Pictures excluded, set down exactly the lines from the one containing "You are a computer-use" through the final line of the material, and only those.

::: Material for this exercise :::

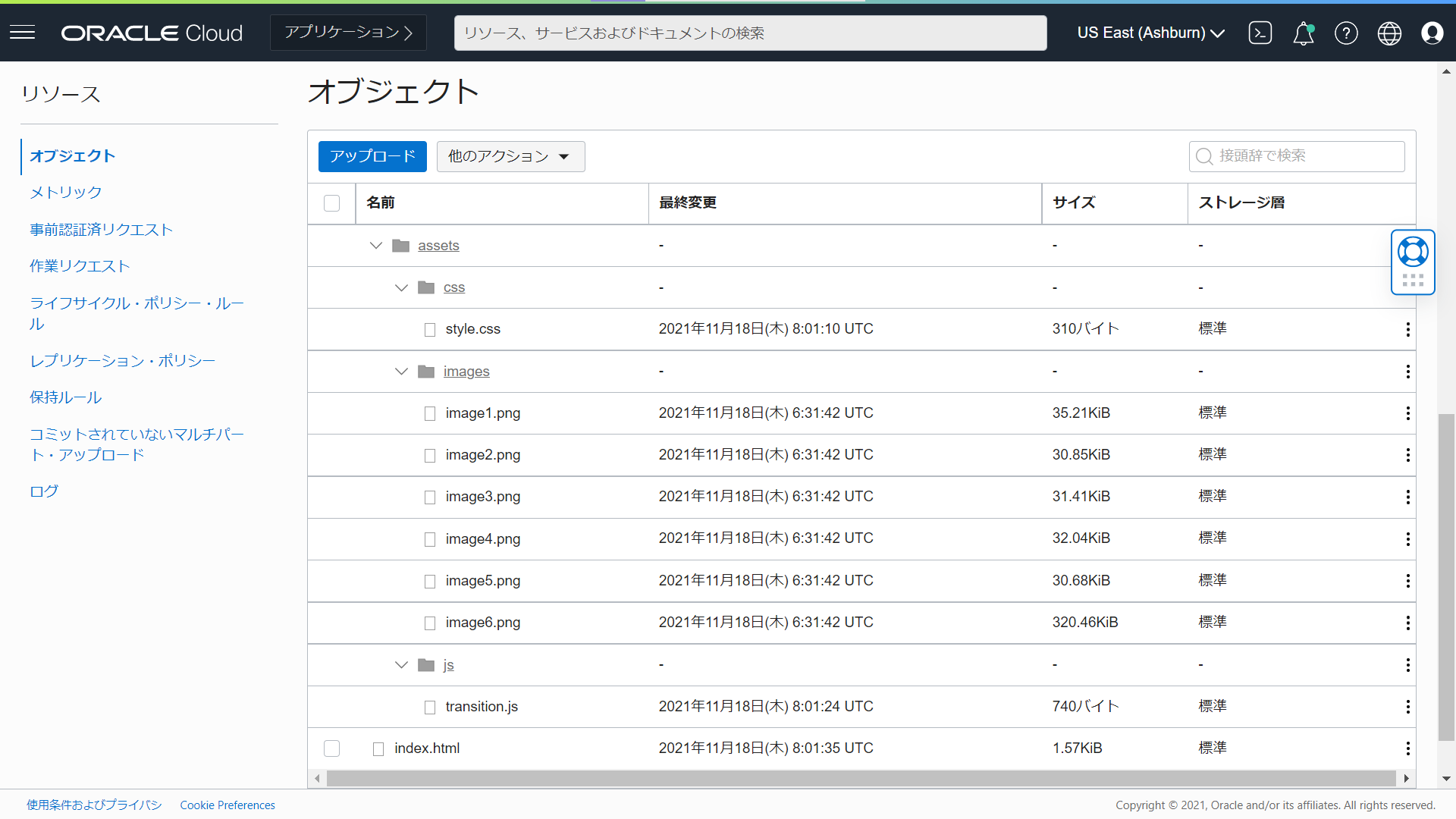Collapse the images folder chevron
Screen dimensions: 1456x819
coord(401,372)
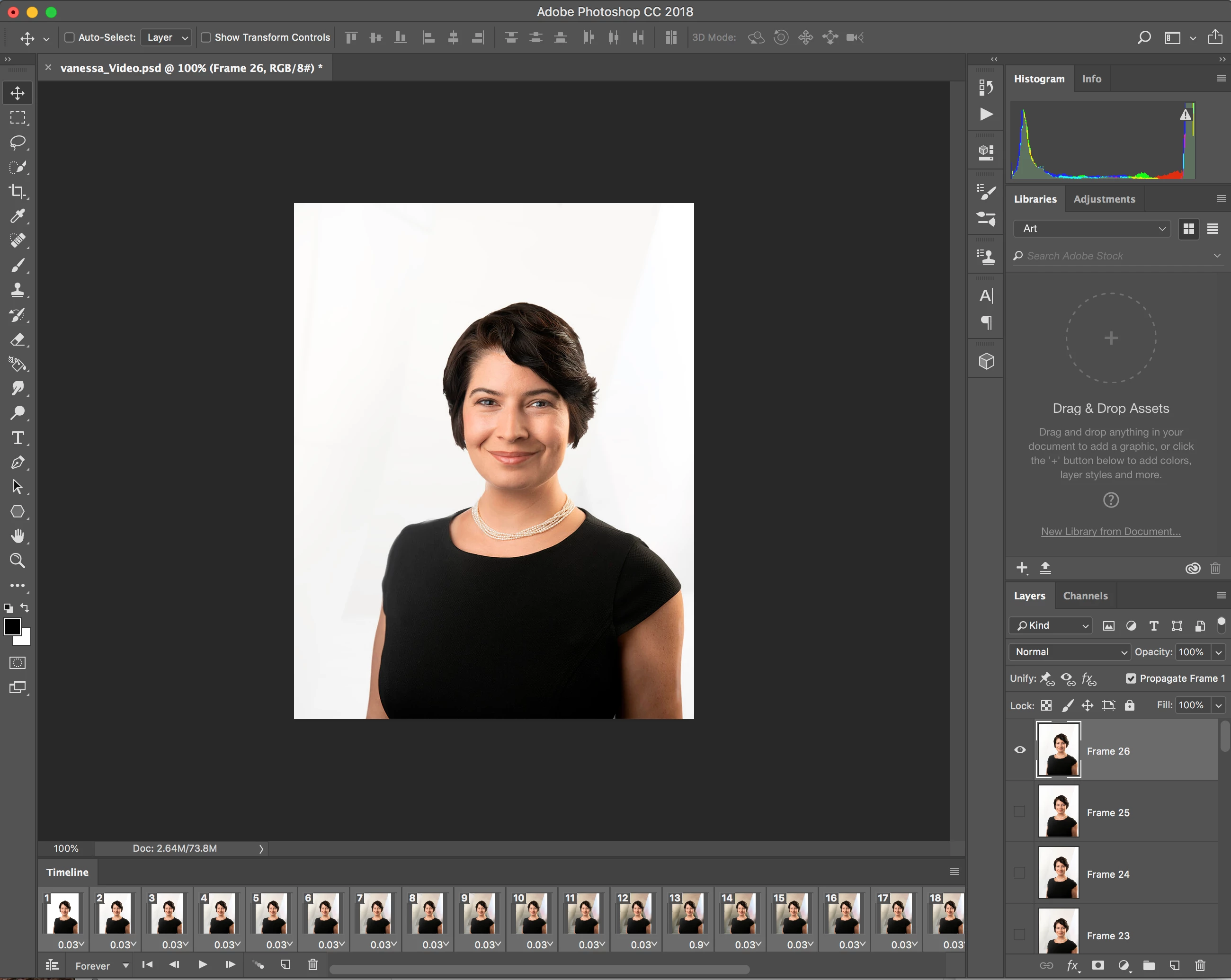
Task: Select the Zoom tool in toolbar
Action: [x=18, y=561]
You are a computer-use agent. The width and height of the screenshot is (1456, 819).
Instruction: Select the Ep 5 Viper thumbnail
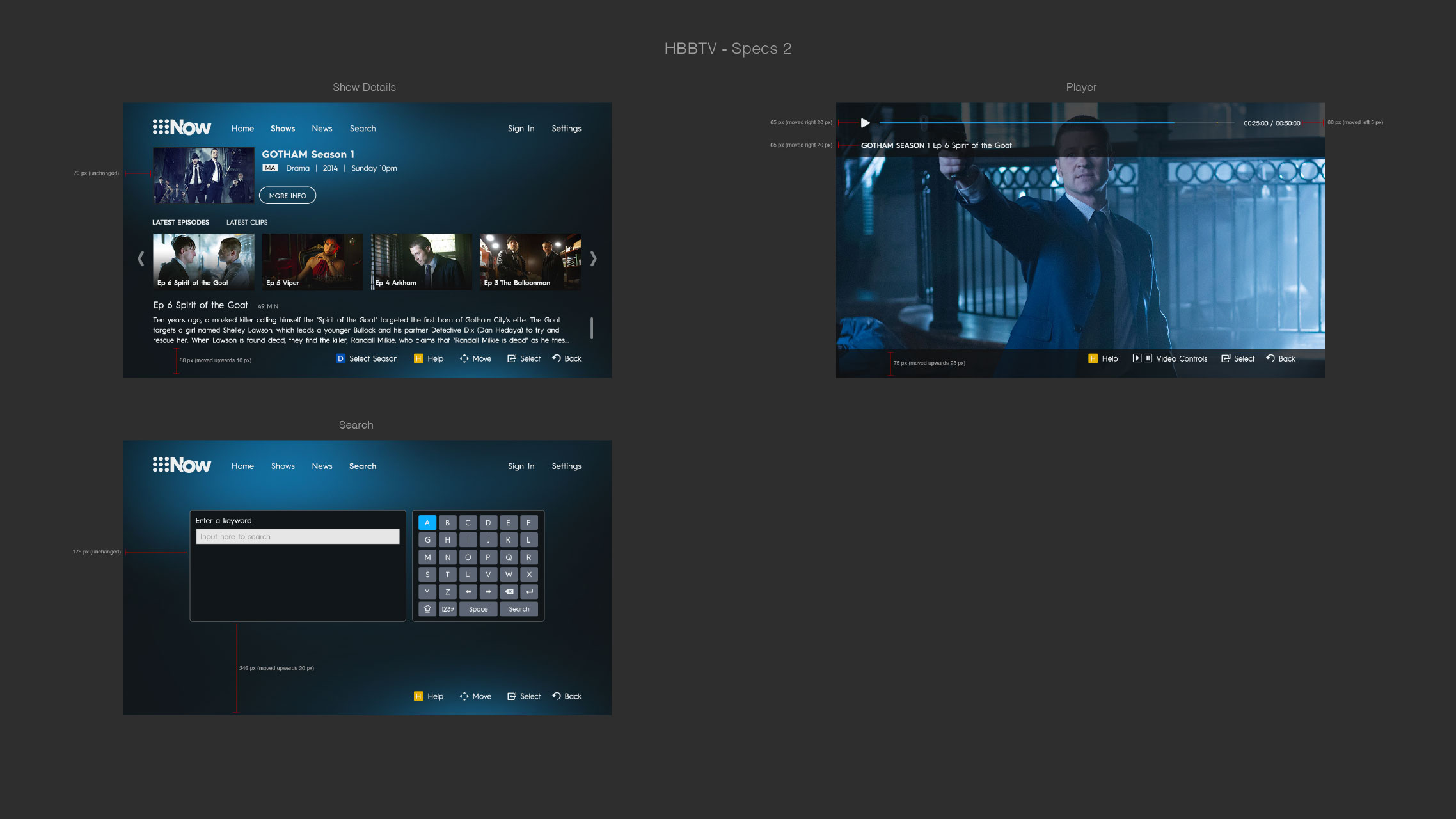tap(312, 262)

:::

Answer section:
You are a computer-use agent. The width and height of the screenshot is (1456, 819).
Instruction: Select the Ep 5 Viper thumbnail
tap(312, 262)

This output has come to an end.